|
MBTI
May 13, 2019 18:05:16 GMT
Post by Mātōnya on May 13, 2019 18:05:16 GMT
What's the worst MBTI thing to be?
|
|
gab
New Member
Posts: 5
|
MBTI
May 13, 2019 18:15:19 GMT
Post by gab on May 13, 2019 18:15:19 GMT
ISTP. Not even human.
|
|
|
MBTI
May 13, 2019 19:37:29 GMT
EB likes this
Post by Mātōnya on May 13, 2019 19:37:29 GMT
I just took the test again and got INFP instead of INFJ. The last three times I did it over the years, I got INFJ, so I guess I've been in more of a "perceiving" mood lately, not a "judging" one?
I read the descriptions and they are actually both pretty apt for me. I could be convinced that I'm INF as a constellation of personality traits (I scored 99th percentile on F), but with the P vs. J thing, that seems like more based on context, not as an essential aspect of my personality. Like, it seems that the determination between those two is just a question of whether you're more methodical or more haphazard, and I'm capable of being both methodical and haphazard depending on my mood or what it is we're dealing with, specifically, probably falling somewhere between them more generally.
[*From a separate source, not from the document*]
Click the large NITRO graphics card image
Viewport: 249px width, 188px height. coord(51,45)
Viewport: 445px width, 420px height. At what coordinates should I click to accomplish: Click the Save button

Anyone who has seen my office or my itineraries on vacation can attest to how spontaneous and disorganized I can be, but anyone who has watched my compositional process for music or literature can attest to how good I can be at process and planning. For my church job, I wrote a handbook and created organized resources for the diocese, including liturgical guides for the clergy, and yet I show up every week as a parish cantrix (singer) and pretty much wing it, often reading the sheet music off of my phone because I forgot to download it and print it out, and 90% of the time I'm sight-reading because I didn't bother to look at it first. So, it just depends on whether or not something seems important to me enough to seek that kind of control over its implementation, or how confident I am that I can get away with being careless. It's a conflict of what I decide to be conscientious about, you might say. I'll never be late to work or a formal event or a doctor's appointment, but I will probably be 20 minutes late to your cookout and get lost on the way there because I didn't plan my trip and had to stop to buy sunscreen because I forgot mine at home. I will come up with a great idea that I never write down and will forget later.
To put into perspective this conflict over methodicalness versus haphazardness, a tweet I posted yesterday pretty much sums it up:
"Me writing a tetralogy: I finished the first book, but then I went on to complete the third. Then I wrote half of the fourth book, spent another two months rewriting much of the first book, and I just started the second book today. I am very organized in my narratives, as you can see."
So I'm both "P" and "J" at the same time, kind of.
I found this interesting: "In his 1990 PhD dissertation, C.F. Gibbons of the University of Arkansas found that the INFJ type was one of the four most common among musicians, with INFP being the most common."